Private Health Insurance Coverage: Expert Views on Approaches to Encourage Voluntary Enrollment
Highlights
To help expand health insurance coverage among the 50 million uninsured Americans, the Patient Protection and Affordable Care Act as amended (PPACA) mandates that individuals, subject to certain exceptions, obtain health insurance coverage or pay a financial penalty beginning in 2014--the "individual mandate". At the same time, PPACA generally requires insurers to accept all applicants, regardless of health status, and prohibits insurers from excluding coverage based on any preexisting conditions. An individual mandate such as PPACA requires has been the subject of continued debate. Many health care policy experts have stressed the importance of a mandate in expanding health care coverage and keeping premiums affordable. For example, experts have noted that such a federal requirement may be necessary to prompt many individuals, such as younger, healthier individuals, to obtain coverage they otherwise would forego--particularly once they are guaranteed access to that coverage later when they may need it. They suggest that bringing these younger, healthier individuals into the insurance market is necessary to avoid adverse selection, whereby disproportionately less healthy individuals who need health care services enroll in coverage, leading to higher premiums that further discourage healthy individuals from enrolling. Some experts have argued that the individual mandate does not go far enough to ensure that all of the uninsured enroll, and that to do so would require heavier penalties that are fully enforced to be truly effective.
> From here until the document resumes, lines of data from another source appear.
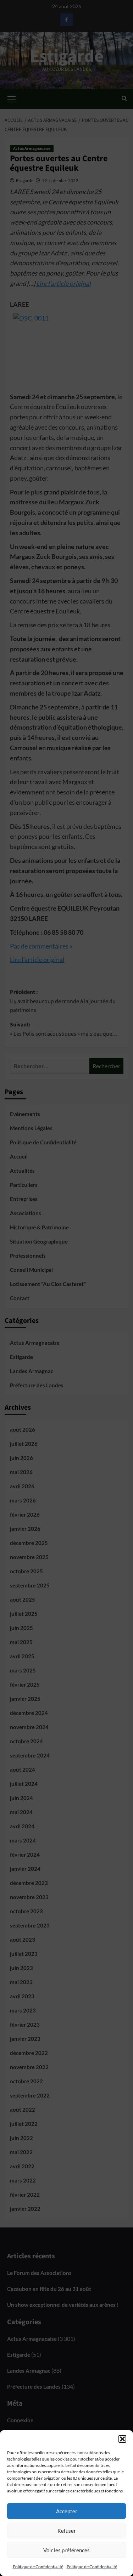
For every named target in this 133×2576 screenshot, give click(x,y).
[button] (122, 2438)
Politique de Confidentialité (38, 2566)
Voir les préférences (66, 2550)
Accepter (66, 2511)
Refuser (66, 2530)
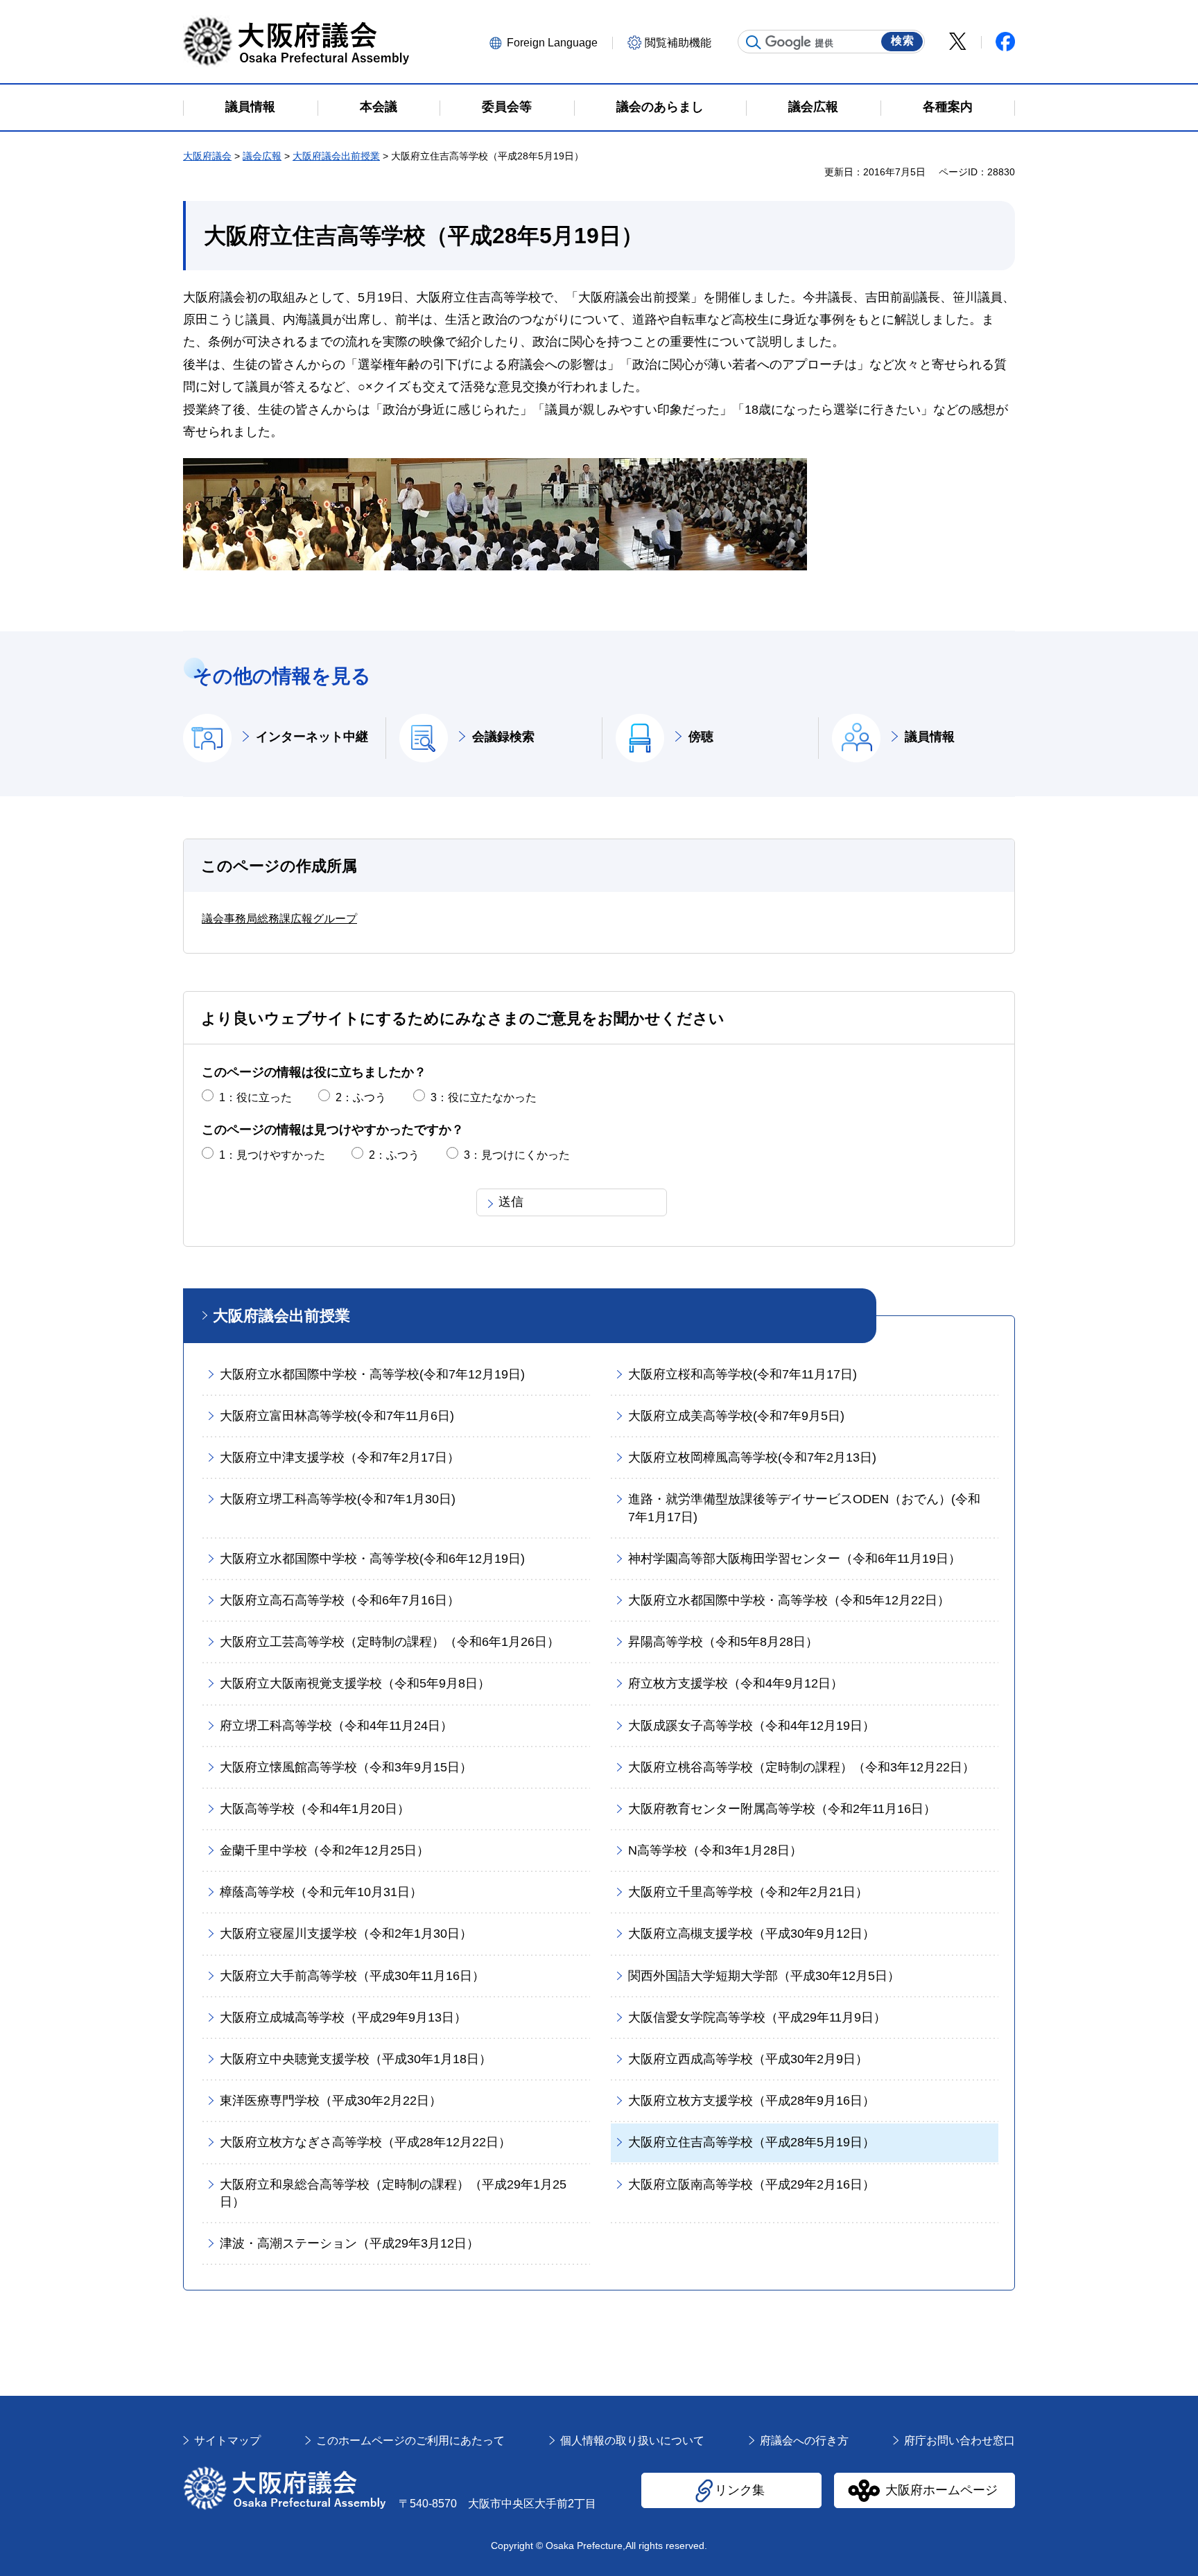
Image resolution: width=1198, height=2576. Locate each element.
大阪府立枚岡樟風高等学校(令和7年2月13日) (752, 1457)
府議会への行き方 (804, 2440)
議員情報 (930, 737)
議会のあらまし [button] (660, 107)
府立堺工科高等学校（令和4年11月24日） (336, 1726)
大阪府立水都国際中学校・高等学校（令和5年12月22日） (789, 1600)
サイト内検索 (753, 42)
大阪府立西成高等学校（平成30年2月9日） (748, 2059)
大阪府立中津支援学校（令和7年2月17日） (340, 1457)
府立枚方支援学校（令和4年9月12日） (735, 1683)
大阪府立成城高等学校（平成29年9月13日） (343, 2017)
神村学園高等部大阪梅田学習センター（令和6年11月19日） (794, 1559)
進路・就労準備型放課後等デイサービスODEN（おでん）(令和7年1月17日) (804, 1507)
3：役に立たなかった (484, 1097)
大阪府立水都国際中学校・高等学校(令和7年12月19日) (372, 1374)
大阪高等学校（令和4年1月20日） (315, 1809)
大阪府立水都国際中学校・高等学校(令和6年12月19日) (372, 1559)
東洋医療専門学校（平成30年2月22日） (331, 2101)
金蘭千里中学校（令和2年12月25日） (324, 1850)
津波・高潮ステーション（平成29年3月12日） (349, 2243)
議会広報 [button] (813, 107)
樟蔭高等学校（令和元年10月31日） (321, 1892)
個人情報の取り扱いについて (632, 2440)
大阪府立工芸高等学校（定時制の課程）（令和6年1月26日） (389, 1642)
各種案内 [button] (948, 107)
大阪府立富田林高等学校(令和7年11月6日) (337, 1416)
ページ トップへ (986, 2395)
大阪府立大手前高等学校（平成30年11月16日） (352, 1976)
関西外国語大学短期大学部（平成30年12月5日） (764, 1976)
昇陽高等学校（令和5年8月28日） (723, 1642)
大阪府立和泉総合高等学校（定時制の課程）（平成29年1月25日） (393, 2193)
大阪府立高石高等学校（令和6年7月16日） (340, 1600)
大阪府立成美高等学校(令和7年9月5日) (736, 1416)
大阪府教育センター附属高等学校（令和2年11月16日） (782, 1809)
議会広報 (262, 155)
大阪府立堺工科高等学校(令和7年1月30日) (337, 1499)
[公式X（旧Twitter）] (957, 41)
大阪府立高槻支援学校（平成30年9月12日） (751, 1933)
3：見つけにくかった (517, 1155)
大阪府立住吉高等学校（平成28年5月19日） (751, 2142)
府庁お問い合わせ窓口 (959, 2440)
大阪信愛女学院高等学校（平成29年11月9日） (757, 2017)
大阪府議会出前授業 (336, 155)
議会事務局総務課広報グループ (279, 919)
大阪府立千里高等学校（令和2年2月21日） (748, 1892)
Other experts suggest that, rather than requiring individuals to obtain health insurance coverage, a more appropriate role for the federal government would be to consider alternatives to encourage voluntary enrollment. Some of these experts also question the legality of a federal mandate. Since its enactment, the federal mandate has been subject to a number of court challenges to its constitutionality. Because of the possibility that legislative or judicial action could result in a change to, or elimination of, the mandate, you asked us to identify potential alternatives to encourage, rather than require individuals to obtain private health insurance coverage. For this report, we obtained the views of multiple experts on the range of approaches Congress could consider to encourage voluntary enrollment in private health insurance coverage.